Exercise prompt
Switch "selector" to "dropdown" in the stretch of material from the line containing "Click arrow on" through the line containing "This screenshot has height=735, width=1130.", changing nothing else. Return only those lines, without the pictures.

Dataset records
###

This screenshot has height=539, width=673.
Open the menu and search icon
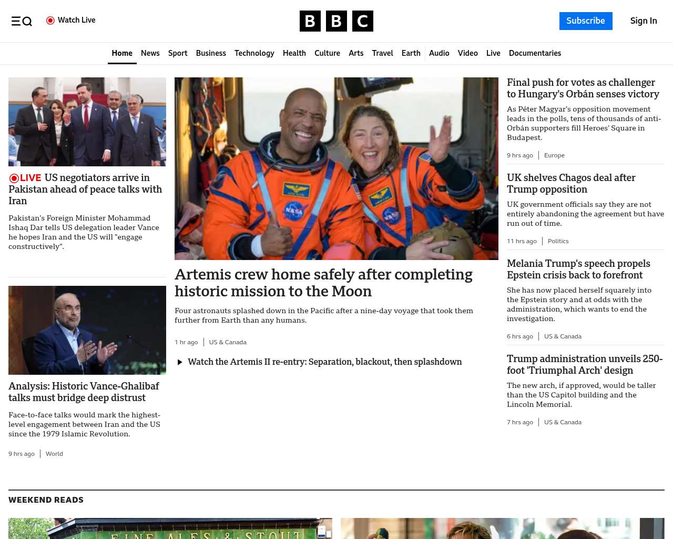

###

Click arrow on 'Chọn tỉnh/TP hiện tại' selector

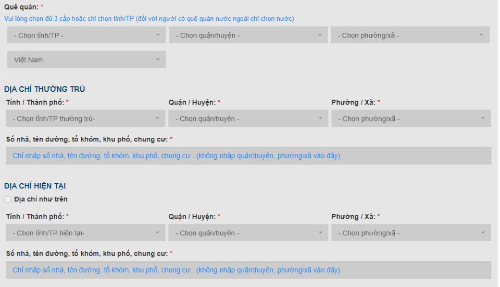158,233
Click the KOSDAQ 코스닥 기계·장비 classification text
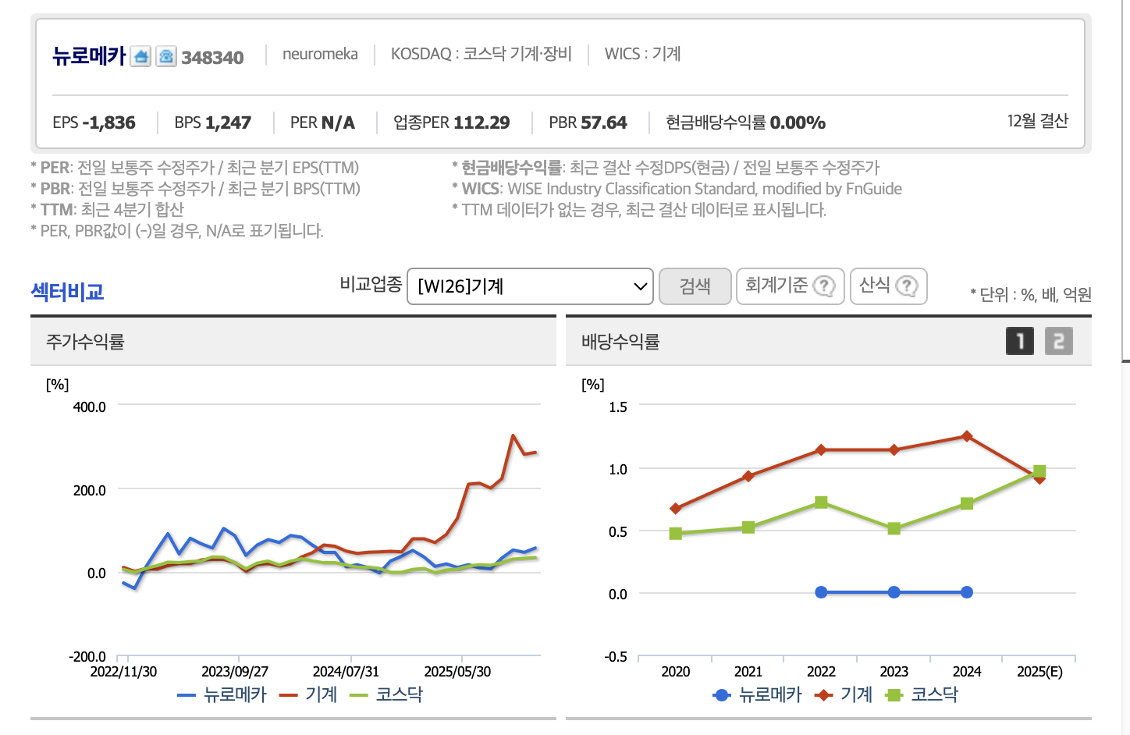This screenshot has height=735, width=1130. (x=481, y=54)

###

Exercise answer
Click arrow on 'Chọn tỉnh/TP hiện tại' dropdown

158,233
Click the KOSDAQ 코스닥 기계·장비 classification text
This screenshot has height=735, width=1130. (x=481, y=54)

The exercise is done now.